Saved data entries
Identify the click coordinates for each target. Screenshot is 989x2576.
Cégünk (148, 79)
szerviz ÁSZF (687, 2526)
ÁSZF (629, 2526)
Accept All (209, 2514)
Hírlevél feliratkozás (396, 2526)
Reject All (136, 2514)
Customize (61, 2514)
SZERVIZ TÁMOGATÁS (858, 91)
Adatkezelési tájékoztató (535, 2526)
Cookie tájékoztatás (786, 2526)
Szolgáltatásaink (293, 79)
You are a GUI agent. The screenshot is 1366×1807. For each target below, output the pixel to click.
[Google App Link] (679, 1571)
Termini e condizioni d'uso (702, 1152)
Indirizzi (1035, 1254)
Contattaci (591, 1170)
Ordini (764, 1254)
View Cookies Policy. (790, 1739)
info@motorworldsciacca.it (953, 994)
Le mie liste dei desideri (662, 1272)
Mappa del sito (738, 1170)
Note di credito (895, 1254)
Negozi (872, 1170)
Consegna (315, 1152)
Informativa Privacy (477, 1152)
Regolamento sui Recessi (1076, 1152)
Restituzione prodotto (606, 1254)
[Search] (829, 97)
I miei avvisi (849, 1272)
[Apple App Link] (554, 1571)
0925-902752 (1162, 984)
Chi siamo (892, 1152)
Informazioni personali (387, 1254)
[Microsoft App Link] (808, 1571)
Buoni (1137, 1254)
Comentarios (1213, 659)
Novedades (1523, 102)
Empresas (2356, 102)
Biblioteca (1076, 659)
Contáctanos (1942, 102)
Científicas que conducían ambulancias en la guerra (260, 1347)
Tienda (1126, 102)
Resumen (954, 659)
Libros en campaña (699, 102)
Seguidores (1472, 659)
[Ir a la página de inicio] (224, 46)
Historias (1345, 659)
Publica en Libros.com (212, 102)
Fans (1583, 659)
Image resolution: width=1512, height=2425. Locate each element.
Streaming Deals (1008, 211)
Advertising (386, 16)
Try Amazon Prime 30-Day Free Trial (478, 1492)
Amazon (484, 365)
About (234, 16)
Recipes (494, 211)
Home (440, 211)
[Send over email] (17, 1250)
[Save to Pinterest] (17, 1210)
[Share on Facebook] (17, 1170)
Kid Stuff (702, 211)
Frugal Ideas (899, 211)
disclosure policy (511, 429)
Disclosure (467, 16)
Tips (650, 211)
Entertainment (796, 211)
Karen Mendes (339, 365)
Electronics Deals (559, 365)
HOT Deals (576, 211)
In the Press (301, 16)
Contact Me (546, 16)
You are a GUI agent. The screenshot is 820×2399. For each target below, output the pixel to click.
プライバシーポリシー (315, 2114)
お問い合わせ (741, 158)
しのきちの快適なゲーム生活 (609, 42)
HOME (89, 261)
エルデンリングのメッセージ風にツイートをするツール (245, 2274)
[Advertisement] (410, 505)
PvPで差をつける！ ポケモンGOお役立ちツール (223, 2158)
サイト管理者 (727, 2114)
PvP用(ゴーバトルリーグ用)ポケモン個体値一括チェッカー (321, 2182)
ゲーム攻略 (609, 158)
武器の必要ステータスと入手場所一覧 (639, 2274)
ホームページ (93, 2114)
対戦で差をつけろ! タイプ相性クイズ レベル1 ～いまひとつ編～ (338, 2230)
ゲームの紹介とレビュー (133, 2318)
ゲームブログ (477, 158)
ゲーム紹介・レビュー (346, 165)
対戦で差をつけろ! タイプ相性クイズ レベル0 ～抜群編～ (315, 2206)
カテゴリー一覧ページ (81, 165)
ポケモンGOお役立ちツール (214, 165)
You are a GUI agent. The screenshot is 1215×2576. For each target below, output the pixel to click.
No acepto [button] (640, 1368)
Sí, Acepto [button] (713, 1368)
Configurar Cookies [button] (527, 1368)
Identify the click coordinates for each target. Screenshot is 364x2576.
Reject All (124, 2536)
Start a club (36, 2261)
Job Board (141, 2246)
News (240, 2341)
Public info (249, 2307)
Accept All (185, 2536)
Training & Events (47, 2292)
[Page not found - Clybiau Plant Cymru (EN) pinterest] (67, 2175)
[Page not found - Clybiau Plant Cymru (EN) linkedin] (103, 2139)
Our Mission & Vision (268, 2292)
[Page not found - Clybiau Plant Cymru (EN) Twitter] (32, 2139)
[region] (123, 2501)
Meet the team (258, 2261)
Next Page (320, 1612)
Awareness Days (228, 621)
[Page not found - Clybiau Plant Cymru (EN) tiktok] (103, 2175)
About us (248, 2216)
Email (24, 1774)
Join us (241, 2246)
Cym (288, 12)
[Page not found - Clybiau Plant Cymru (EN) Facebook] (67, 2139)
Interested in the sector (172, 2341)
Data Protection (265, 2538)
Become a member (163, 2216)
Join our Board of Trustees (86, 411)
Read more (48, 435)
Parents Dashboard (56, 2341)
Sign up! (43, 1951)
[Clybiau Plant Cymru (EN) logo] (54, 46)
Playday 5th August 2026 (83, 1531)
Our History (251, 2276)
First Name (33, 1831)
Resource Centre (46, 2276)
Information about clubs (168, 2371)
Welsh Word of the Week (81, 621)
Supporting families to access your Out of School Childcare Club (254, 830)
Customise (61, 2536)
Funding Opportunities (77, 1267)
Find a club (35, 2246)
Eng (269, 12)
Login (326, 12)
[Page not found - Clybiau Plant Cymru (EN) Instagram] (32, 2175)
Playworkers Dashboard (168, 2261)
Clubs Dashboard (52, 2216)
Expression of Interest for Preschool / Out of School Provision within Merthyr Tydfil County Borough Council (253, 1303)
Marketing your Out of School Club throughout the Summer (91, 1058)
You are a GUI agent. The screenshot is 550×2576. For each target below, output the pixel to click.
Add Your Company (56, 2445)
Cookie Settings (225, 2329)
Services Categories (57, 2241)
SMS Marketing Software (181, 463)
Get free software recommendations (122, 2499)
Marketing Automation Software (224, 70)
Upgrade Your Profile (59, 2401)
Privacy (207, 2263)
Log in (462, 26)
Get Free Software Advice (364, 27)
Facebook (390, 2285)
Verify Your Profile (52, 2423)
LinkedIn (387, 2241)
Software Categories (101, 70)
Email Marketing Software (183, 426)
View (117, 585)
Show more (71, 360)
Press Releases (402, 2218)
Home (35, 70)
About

:: Work to complete ::
Output the first line of the entries above and every line after it, exactly as written, ending with the line that contains "Szolgáltatásaink (293, 79)".

:: Exercise output ::
Identify the click coordinates for each target. Screenshot is 989x2576.
Cégünk (148, 79)
szerviz ÁSZF (687, 2526)
ÁSZF (629, 2526)
Accept All (209, 2514)
Hírlevél feliratkozás (396, 2526)
Reject All (136, 2514)
Customize (61, 2514)
SZERVIZ TÁMOGATÁS (858, 91)
Adatkezelési tájékoztató (535, 2526)
Cookie tájékoztatás (786, 2526)
Szolgáltatásaink (293, 79)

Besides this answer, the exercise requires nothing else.